### WORK TASK:
Once you find the line with "The width and height of the screenshot is (621, 616)." in the data that follows, repeat it and every line after it exactly, through the line with "Given: Click empty".
=== Section Start ===
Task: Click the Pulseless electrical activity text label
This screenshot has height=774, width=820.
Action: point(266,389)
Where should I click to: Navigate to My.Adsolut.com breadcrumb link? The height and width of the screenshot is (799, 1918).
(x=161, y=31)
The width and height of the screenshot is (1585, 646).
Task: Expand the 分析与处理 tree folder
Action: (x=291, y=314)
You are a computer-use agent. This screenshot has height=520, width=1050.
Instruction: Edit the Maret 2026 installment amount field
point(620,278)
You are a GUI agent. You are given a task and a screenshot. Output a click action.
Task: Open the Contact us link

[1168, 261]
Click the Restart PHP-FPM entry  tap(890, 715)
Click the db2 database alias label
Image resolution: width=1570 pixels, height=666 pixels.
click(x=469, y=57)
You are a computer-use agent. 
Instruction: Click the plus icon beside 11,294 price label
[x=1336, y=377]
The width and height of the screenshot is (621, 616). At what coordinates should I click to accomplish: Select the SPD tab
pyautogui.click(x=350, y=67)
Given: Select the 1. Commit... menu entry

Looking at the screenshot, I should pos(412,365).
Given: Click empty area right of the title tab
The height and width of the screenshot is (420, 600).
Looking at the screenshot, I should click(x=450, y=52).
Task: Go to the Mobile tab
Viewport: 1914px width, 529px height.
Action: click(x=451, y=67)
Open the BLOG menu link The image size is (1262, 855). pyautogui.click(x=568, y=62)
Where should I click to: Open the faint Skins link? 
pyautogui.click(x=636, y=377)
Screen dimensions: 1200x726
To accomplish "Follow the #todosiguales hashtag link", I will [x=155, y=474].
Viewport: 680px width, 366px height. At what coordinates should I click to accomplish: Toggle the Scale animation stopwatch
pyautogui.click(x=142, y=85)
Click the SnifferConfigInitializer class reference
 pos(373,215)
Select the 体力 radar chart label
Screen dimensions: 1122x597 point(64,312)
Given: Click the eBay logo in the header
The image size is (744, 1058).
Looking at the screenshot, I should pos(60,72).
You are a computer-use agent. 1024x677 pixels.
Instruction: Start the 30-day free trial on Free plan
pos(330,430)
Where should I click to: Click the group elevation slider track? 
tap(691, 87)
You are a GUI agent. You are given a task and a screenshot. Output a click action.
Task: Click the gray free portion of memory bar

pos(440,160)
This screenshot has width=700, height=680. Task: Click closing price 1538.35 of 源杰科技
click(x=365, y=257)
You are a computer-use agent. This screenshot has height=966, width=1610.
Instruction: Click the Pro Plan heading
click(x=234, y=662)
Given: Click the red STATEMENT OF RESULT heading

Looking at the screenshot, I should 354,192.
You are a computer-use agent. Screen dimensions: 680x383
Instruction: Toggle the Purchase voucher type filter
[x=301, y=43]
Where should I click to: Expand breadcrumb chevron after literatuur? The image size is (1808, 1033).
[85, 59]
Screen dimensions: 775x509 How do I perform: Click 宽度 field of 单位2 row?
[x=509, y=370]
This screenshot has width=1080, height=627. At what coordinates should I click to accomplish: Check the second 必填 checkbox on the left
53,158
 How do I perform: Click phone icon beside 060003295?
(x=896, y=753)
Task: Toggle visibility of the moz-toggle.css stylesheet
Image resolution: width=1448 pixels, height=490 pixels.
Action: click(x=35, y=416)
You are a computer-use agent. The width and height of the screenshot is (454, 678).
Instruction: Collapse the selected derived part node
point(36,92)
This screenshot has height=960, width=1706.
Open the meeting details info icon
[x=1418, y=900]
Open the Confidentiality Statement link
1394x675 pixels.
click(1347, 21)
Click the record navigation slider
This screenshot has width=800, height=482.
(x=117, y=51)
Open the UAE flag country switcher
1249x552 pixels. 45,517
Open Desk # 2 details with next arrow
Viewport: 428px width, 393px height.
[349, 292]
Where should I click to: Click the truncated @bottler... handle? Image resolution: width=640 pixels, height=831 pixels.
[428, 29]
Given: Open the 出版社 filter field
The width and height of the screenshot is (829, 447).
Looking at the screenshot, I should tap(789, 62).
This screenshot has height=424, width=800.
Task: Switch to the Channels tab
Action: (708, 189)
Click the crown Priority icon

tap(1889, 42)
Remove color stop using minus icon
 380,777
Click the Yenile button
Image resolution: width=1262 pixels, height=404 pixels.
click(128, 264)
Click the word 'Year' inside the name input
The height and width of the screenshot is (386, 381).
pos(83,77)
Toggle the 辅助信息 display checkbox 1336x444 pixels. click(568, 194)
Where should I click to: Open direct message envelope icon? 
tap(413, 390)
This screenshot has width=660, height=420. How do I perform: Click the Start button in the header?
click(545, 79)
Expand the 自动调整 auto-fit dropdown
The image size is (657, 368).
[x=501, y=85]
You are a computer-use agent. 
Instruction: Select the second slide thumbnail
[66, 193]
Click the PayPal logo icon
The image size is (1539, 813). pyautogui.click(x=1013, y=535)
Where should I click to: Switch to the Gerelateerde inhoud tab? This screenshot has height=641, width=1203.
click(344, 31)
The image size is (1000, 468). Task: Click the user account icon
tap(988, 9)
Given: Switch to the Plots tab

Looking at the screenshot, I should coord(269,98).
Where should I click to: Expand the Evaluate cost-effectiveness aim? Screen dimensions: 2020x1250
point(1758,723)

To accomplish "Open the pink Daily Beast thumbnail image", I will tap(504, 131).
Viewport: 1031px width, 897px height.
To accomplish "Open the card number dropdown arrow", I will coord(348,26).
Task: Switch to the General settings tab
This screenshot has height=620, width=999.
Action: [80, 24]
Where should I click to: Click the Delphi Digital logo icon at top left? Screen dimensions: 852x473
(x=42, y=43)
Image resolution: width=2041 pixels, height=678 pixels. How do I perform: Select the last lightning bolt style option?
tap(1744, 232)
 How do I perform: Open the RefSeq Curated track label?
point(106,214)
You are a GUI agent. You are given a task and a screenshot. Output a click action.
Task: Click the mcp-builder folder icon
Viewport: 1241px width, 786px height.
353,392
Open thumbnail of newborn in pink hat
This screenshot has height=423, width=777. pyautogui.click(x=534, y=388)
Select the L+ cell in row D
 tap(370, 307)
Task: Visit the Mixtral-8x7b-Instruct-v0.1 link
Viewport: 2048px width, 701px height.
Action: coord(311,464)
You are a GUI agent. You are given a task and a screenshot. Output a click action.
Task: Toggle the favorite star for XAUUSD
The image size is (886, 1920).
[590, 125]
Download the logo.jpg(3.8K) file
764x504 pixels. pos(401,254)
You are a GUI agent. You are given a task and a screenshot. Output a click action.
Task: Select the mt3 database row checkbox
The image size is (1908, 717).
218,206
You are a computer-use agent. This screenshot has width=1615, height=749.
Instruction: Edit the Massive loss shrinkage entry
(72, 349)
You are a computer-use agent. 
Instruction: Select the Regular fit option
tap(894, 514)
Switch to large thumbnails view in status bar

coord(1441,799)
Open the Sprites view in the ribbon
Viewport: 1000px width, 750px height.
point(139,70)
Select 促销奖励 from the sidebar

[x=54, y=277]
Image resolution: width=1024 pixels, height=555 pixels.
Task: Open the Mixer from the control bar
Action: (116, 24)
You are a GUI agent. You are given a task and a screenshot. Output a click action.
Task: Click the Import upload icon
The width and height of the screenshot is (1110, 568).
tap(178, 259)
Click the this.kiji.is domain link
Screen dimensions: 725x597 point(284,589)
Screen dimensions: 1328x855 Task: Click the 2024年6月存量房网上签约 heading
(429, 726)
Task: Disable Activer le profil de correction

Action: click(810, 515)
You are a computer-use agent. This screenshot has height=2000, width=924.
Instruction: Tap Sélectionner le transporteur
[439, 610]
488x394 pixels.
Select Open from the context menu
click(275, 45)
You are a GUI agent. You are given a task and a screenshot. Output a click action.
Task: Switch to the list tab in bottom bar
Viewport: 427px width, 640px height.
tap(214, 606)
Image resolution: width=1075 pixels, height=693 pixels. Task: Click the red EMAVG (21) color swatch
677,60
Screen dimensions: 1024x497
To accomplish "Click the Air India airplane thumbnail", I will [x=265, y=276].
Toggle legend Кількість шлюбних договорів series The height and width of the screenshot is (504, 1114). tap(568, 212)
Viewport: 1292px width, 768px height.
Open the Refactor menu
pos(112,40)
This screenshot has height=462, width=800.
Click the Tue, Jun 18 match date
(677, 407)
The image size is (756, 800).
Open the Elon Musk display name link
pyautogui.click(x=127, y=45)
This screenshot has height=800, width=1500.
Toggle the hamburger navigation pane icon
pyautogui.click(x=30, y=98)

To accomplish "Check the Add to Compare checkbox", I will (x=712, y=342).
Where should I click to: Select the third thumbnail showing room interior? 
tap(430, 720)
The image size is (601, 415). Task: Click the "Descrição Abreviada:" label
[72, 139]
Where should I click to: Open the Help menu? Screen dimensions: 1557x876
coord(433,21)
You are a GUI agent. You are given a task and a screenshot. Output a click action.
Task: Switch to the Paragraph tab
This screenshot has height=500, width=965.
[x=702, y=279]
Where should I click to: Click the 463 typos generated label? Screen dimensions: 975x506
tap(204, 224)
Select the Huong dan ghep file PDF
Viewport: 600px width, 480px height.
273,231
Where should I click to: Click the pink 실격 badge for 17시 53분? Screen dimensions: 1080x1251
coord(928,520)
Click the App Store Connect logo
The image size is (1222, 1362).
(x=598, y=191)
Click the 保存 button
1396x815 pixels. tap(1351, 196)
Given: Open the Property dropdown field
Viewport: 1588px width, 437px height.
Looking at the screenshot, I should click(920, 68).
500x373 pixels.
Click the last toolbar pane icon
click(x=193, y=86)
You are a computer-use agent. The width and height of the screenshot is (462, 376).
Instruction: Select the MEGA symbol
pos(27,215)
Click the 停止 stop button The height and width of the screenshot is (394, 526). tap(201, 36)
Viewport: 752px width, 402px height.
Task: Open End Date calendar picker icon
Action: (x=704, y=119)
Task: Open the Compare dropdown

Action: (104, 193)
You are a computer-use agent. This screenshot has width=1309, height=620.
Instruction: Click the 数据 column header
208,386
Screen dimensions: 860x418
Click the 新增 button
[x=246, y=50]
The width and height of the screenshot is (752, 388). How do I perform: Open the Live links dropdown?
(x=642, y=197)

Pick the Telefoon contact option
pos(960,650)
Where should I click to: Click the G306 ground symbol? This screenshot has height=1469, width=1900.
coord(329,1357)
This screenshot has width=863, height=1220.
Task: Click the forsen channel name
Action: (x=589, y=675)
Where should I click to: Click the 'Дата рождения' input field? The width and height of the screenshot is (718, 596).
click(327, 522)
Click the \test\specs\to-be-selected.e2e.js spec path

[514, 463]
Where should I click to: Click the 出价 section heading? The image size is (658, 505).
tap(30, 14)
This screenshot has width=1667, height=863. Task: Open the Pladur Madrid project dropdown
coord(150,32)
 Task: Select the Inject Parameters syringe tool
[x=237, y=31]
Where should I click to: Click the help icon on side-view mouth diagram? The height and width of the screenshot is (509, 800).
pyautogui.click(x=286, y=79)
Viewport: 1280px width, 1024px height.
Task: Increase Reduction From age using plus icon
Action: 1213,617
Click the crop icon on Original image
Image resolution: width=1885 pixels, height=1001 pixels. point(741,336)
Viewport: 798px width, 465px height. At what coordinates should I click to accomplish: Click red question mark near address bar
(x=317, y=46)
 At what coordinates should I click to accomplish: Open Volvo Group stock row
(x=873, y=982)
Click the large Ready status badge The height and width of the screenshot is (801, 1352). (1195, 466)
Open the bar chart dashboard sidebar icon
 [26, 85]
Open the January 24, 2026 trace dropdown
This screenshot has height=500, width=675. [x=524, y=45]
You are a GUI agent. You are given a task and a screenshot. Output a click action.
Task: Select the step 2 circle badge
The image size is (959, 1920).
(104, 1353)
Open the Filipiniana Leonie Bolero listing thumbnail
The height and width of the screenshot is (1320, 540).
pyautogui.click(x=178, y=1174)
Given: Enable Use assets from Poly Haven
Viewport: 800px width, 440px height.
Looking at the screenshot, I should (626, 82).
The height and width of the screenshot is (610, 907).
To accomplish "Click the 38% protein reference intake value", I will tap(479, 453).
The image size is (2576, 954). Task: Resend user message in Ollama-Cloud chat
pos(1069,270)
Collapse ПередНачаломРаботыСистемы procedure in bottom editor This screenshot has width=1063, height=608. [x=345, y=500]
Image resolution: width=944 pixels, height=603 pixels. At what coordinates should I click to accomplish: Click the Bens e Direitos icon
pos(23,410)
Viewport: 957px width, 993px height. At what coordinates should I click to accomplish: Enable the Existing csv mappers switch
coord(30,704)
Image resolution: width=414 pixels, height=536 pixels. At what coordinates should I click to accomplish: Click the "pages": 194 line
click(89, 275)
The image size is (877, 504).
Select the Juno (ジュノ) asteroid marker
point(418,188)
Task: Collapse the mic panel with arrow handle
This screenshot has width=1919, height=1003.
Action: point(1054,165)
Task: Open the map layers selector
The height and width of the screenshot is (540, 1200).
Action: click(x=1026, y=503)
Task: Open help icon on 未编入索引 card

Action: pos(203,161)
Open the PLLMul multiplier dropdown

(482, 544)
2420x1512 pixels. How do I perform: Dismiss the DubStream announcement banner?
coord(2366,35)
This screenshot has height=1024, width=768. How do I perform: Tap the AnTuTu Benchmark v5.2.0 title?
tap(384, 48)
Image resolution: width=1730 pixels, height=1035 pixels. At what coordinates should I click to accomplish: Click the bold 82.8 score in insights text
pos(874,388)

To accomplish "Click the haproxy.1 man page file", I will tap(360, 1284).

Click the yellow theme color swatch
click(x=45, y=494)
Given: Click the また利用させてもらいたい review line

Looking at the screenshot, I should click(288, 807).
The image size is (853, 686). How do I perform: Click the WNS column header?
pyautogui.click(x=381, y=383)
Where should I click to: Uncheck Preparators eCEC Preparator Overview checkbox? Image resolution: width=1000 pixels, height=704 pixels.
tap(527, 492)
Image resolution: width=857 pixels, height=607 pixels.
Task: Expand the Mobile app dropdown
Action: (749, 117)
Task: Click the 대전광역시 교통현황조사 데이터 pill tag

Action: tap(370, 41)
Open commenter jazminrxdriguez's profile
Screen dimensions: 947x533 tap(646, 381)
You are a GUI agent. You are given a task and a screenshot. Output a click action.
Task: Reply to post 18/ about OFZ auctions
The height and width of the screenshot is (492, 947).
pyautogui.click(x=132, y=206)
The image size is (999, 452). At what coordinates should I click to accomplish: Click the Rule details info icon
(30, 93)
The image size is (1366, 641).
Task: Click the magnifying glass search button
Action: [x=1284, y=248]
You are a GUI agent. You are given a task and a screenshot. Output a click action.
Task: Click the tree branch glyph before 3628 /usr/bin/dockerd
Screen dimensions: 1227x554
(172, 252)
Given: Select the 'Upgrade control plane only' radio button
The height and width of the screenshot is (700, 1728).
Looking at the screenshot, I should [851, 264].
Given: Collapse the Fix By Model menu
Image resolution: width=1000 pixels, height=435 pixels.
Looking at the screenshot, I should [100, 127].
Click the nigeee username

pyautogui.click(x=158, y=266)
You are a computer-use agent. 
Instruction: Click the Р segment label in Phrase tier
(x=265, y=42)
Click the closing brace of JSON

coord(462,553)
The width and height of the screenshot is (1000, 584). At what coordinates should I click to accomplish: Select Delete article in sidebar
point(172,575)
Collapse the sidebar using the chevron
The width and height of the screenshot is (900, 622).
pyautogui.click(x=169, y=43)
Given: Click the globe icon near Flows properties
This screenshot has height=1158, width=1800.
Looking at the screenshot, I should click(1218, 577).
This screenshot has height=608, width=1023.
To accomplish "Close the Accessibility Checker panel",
=== Section End ===
### TASK RESPONSE:
The width and height of the screenshot is (621, 616). At what coordinates should I click to accomplish: Select the SPD tab
pyautogui.click(x=350, y=67)
Given: Select the 1. Commit... menu entry

Looking at the screenshot, I should pos(412,365).
Given: Click empty area right of the title tab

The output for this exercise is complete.